Biz heyetimize de güveniyoruz, sendika olarak tarzımızda bu tarz görüşmelerde başkan, yönetici olarak tarzımız değil, doğrudan işçi arkadaşların kendi kendilerini temsil etmesi ve yönetmesi bu kudrete sahip olduklarına da inanıyoruz. Bir patronun, holdingin bir grup işçi karşısında, uzlaşma zeminine oturtulması. Bu mücadelede şunu göstermiştir. Yasayı insanlar yapıyor, yasayı kapitalistler, holdingler yapıyor. Yasa hak veriyor denen şeylerin tamamı yalandır. Bunu kabul etmiyoruz. Biz bir mücadelede insana doğaya mal olarak görüşülen şeyi aşmayı temel düstür olarak görüyoruz."

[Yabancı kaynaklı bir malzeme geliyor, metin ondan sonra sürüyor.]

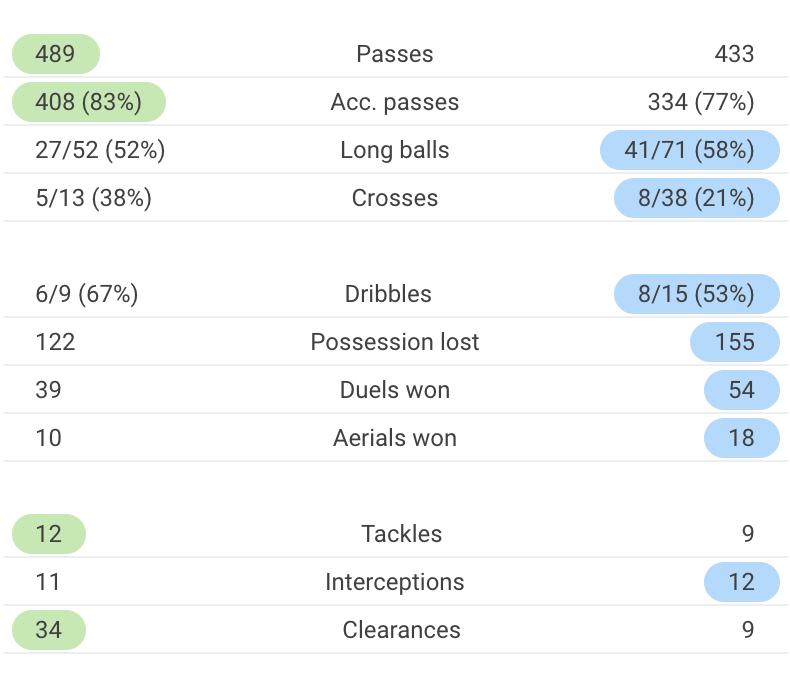790x680 pixels.
Task: Click the 433 passes value
Action: [734, 54]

CHP Genel Başkan Yardımcısı Deniz Yavuzyılmaz ise mücadeleyi büyütmek zorunda olduklarını belirterek şunları söyledi:
"Yarın şirket yetkilileri ile birlikte yapılacak görüşmelerde madencilerimizin haklı taleplerinin karşılandığını görmek istiyoruz. Madencilerimiz Soma'dan Ankara'ya yalınayak yürüyerek geldiler, yalınayak geri dönmemeliler demiştik... Emek mücadelesinin taleplerinin çözülmesi için sihirli bir formül yok. Gördüğümüz eksikleri, taleplerimizi attığımız adımları tek bir toplantı ve görüşmeyle çözmek bunu beklemek mümkün değil. Türkiye'de emek mücadelesini vermek bu yolculuğa çıkmak, bu mücadeleyi büyütmek zorundayız.

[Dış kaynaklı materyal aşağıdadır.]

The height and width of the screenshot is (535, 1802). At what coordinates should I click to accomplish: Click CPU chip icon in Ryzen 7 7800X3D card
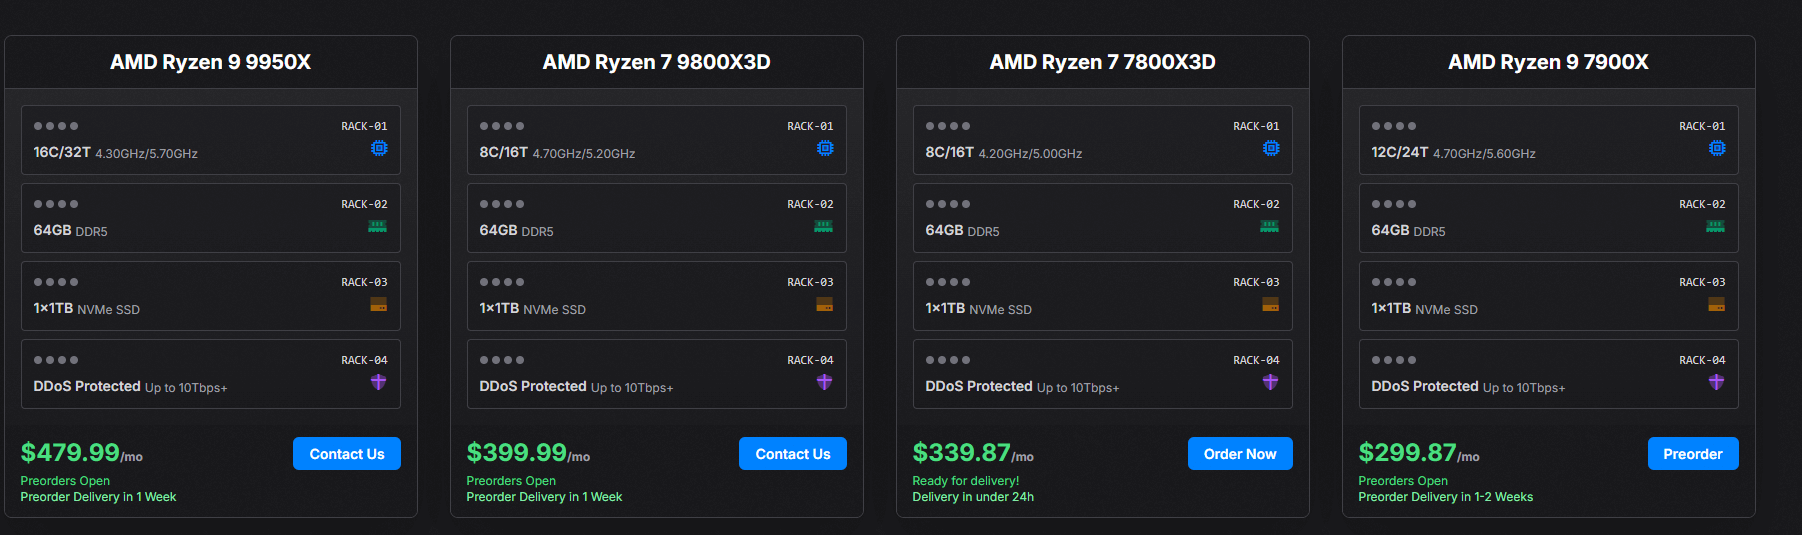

Genel Başkanımız Özgür Özel, CHP'li milletvekillerinin 24 saat esasına göre, üçer saat aralıklarla birlikte her daim her koşulda gözaltına alındıklarında da, emniyetteki sorgularında da hastaneye gittiklerinde de ve Kurtuluş Parkı'ndaki mücadelelerinde de bir an olsun onları yalnız bırakmadan mücadele vermeleri için görevlendirdi. Bir Türkiye vatandaşı olmanın ve bir insan olmanın verdiği görevle varolma ve yaşam amacıyla birlikte bu dayanışmanın içinde yer aldım. Türkiye'de örnek teşkil ettikleri bu mücadelenin herkese ilham olmasını diliyorum ve taleplerinin kabul edilmesini ve kabul edilmediği takdirde de bu mücadelenini tüm Türkiye'de dalga dalga yayılarak insanların haklı taleplerinin bir sonuca ulaşması için kıymetli bir mücadeleye dönüşeceğini tekrar kendilerine hatırlatmak istiyorum.”